Written problem:
Rewrite the material below as a JSON list of strings with one string per line, omitting blank lines and leaving out the pictures.

Dataset content:
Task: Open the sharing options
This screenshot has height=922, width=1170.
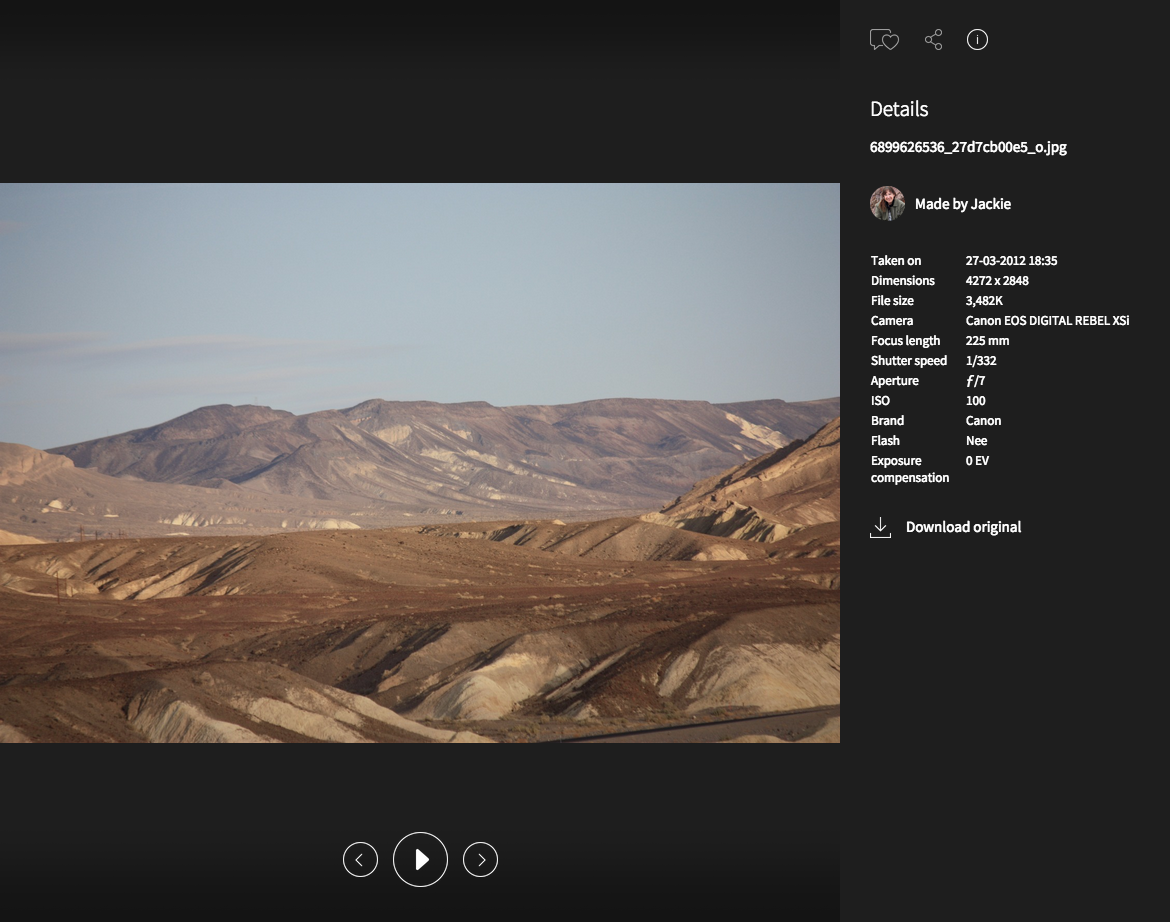Action: tap(933, 40)
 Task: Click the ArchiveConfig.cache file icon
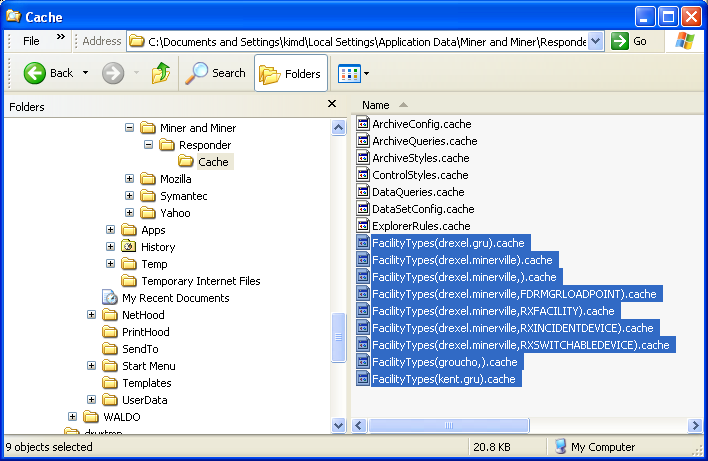point(363,124)
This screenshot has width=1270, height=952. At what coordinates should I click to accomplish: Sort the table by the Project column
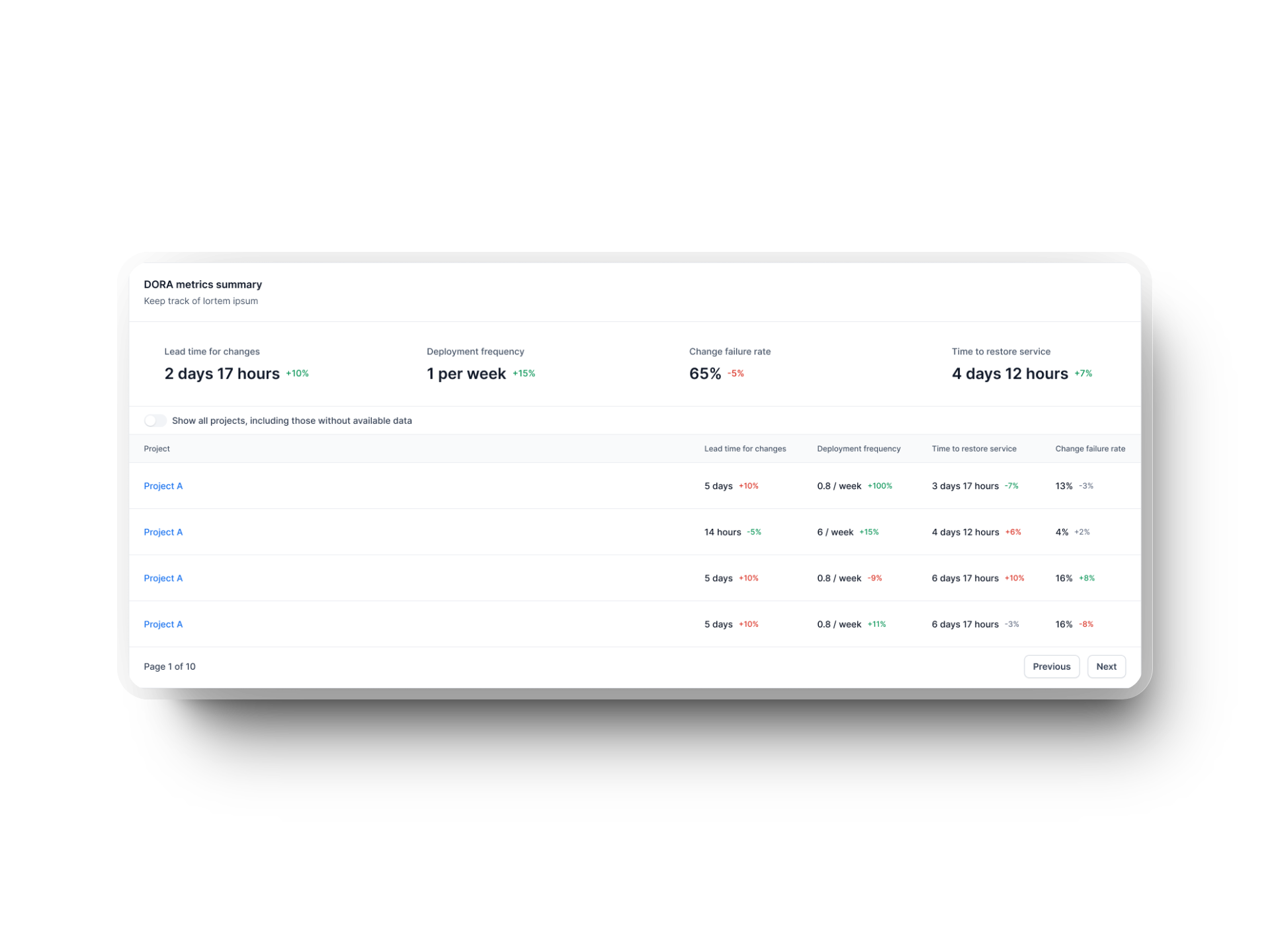coord(157,448)
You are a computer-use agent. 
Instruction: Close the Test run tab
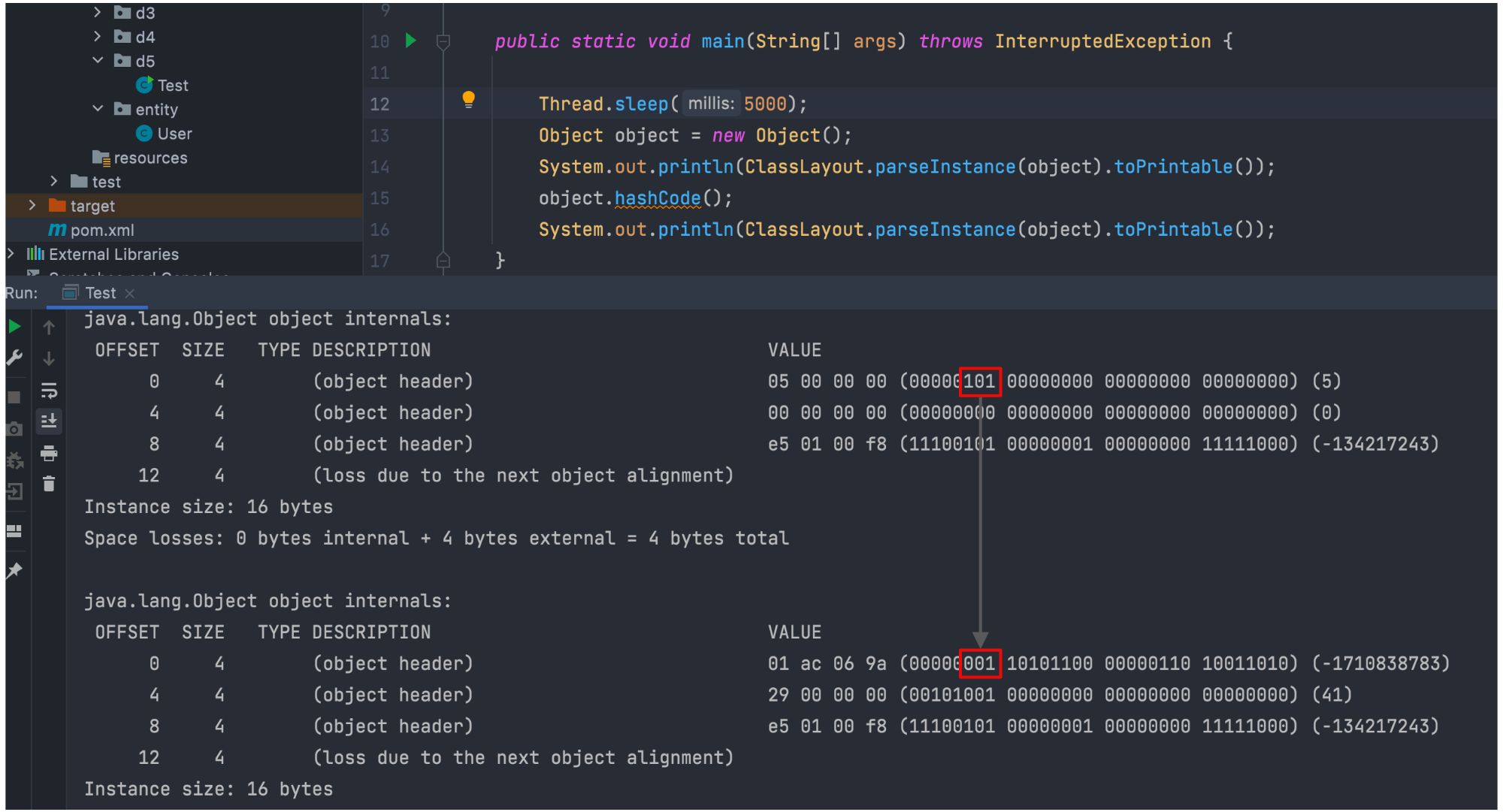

Answer:
[
  "Task: Open the sharing options",
  "This screenshot has height=922, width=1170.",
  "Action: tap(933, 40)",
  " Task: Click the ArchiveConfig.cache file icon",
  "point(363,124)",
  "This screenshot has width=1270, height=952. At what coordinates should I click to accomplish: Sort the table by the Project column",
  "coord(157,448)",
  "You are a computer-use agent. ",
  "Instruction: Close the Test run tab"
]